Um homem discreto, Madoff se tornou ainda mais impassível quando ele e sua família foram apanhados na tempestade de mídia que se seguiu à sua prisão. Um tabloide o chamou de o homem mais odiado da cidade. Em pelo menos uma ida ao tribunal antes de se confessar culpado, um consultor de segurança insistiu que ele usasse um colete à prova de balas.

Antes de ser condenado, em 29 de junho de 2009, em um tribunal lotado com espectadores e vítimas, ele leu uma declaração que havia preparado com seu advogado, Ira Lee Sorkin.

"Sou responsável por um grande sofrimento e dor, entendo isso", disse ele ao tribunal. "Vivo em um estado atormentado hoje, sabendo de toda a dor e sofrimento que criei. Deixei um legado de vergonha, como apontaram algumas de minhas vítimas, para minha família e meus netos."

Madoff deixa sua mulher, Ruth, seu irmão, Peter, sua irmã, Sondra Wiener, e vários netos.

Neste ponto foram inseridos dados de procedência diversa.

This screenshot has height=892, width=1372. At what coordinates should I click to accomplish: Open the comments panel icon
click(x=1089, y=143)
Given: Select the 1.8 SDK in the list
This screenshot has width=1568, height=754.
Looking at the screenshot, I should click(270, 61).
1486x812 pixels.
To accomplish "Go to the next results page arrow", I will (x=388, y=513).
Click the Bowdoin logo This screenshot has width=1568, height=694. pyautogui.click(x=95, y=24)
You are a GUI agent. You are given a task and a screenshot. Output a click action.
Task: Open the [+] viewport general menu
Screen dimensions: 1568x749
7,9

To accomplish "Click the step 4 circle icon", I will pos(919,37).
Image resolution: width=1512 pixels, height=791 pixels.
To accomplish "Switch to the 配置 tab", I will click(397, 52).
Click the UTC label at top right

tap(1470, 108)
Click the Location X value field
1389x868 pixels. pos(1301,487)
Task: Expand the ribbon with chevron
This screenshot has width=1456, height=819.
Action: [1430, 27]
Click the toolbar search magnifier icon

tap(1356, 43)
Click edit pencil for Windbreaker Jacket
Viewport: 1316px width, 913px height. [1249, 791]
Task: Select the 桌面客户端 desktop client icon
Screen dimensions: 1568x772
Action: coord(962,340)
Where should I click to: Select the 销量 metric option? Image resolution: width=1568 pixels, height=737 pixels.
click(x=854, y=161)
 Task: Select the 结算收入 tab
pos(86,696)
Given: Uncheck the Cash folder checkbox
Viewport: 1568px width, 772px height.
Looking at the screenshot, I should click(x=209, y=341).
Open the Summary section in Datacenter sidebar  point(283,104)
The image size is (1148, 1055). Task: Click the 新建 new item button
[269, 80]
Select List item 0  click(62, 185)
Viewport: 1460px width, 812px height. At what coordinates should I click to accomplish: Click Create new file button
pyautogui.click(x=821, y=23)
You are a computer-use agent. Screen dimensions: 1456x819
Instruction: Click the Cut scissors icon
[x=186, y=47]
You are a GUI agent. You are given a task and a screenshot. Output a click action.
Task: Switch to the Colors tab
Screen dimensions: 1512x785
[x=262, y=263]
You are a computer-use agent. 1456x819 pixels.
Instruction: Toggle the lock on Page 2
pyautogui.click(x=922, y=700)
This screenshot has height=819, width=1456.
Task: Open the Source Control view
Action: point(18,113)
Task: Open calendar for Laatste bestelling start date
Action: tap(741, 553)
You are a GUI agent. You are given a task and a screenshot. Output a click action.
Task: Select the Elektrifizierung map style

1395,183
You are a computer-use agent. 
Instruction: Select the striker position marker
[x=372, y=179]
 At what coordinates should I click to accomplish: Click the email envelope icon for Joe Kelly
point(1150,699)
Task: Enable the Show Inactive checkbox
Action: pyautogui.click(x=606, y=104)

Madoff não deixa nada de sua antiga riqueza. Como parte de seu caso criminal, o governo confiscou mais de US$ 170 bilhões em ativos, número que aparentemente inclui todo o dinheiro que passou pelas contas bancárias de Madoff —por qualquer motivo— durante os anos da fraude.

Os advogados de Madoff e o fiduciário indicado pelo tribunal para a liquidação de sua firma disseram que o valor confiscado incluía dinheiro que corria pelas operações legítimas da firma e os bilhões pagos a investidores como parte da pirâmide. Os verdadeiros prejuízos em dinheiro de sua fraude, sem contar os lucros fictícios, foram estimados recentemente entre US$ 17 bilhões e US$ 20 bilhões —uma das maiores fraudes financeiras já registradas, e certamente o maior esquema de pirâmide.

Durante o processo de falência, algumas vítimas puderam recuperar todo ou parte do dinheiro que investiram com Madoff; os bilhões em papéis mostrados em extratos de suas contas fantasmas no dia de sua prisão se perderam para sempre. Em 14 de julho de 2009, Madoff começou a cumprir sua sentença de 150 anos em um presídio de segurança média no Complexo Correcional Federal de Butner, a cerca de 45 km a noroeste de Raleigh, na Carolina do Norte.

As vítimas que assistiram à sua condenação em Nova York insistiram que ele deveria pagar pela devastação que infligiu aos que confiaram nele passando o resto da vida atrás das grades —o que ele fez.